From “Massachusetts Hospital Makes Security Changes After Nurse Stabbed 11 Times”
Campus Safety Magazine (09/27/2017) Brennan, Amy
Harrington HealthCare System’s Southbridge, Mass., hospital began implementing new security measures in September following the June stabbing of a nurse by a former patient. Elise Wilson was working as an emergency room nurse on June 14 when 24-year-old Conor O’Regan stabbed her 11 times. Doctors say Wilson almost died from tremendous blood loss. Investigators say O’Regan picked Wilson at random and was seeking revenge for what he considered to be unsatisfactory treatment at the hospital three weeks prior for a wrist injury.

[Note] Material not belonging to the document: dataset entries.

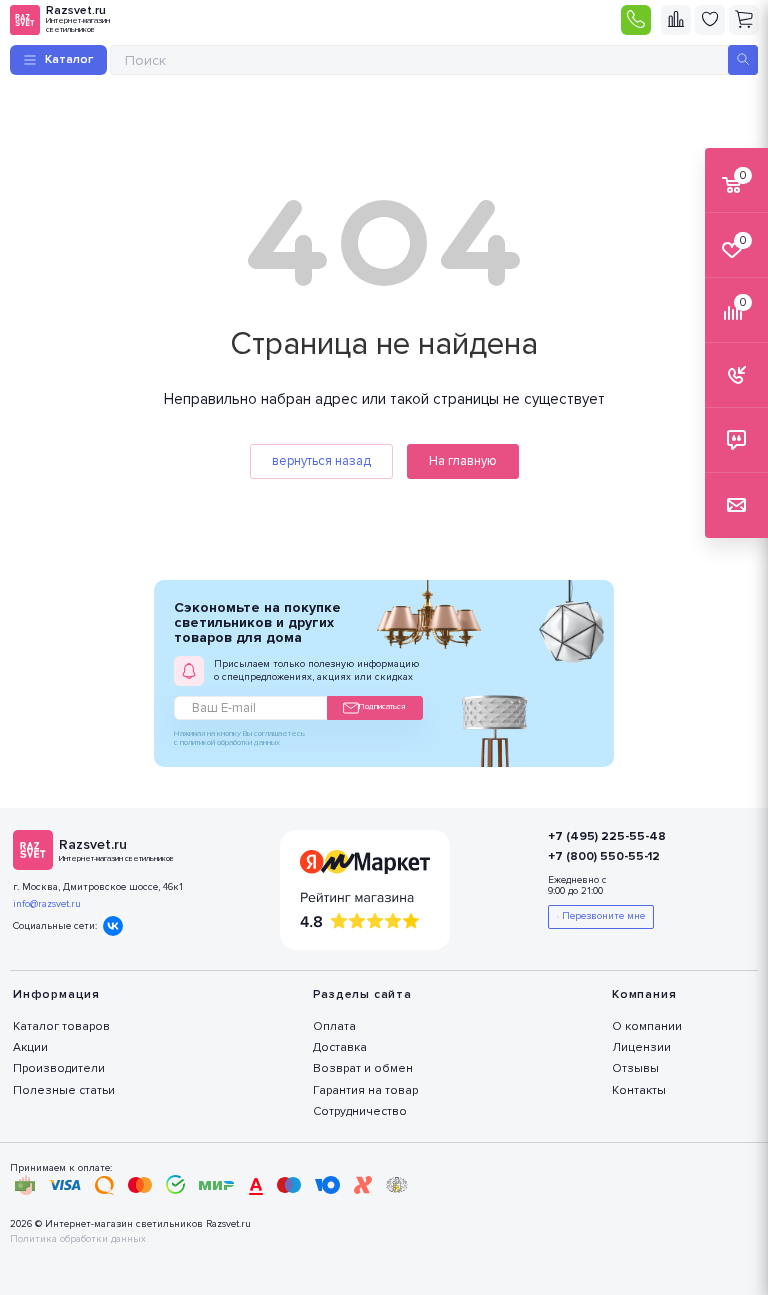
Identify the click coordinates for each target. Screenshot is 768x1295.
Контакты (639, 1090)
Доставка (340, 1047)
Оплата (334, 1026)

He told court physicians that he heard voices telling him to “be a warrior.” Hospital administrators say the new security measures include limitation of visitors in emergency departments and mandatory bag searches at Harrington’s Southbridge and Webster locations. Each patient in the emergency departments will be limited to two visitors. Added public safety officers will manage visitors as they arrive. Public safety officers will also now carry batons, pepper spray, and handcuffs. “There are very strict guidelines and circumstances under which these tools would be used, and that is being communicated during the training being taken by our Public Safety Department,” says Harrington vice president Harry Lemieux. Many hospital employees, including public safety staff, will participate in de-escalation training and defensive tactics. On-site training and drills will also be rolled out with department and building-specific protocols. Two walk-through metal detectors have also been placed at emergency room entrances and additional security cameras and panic buttons have been installed throughout the hospital.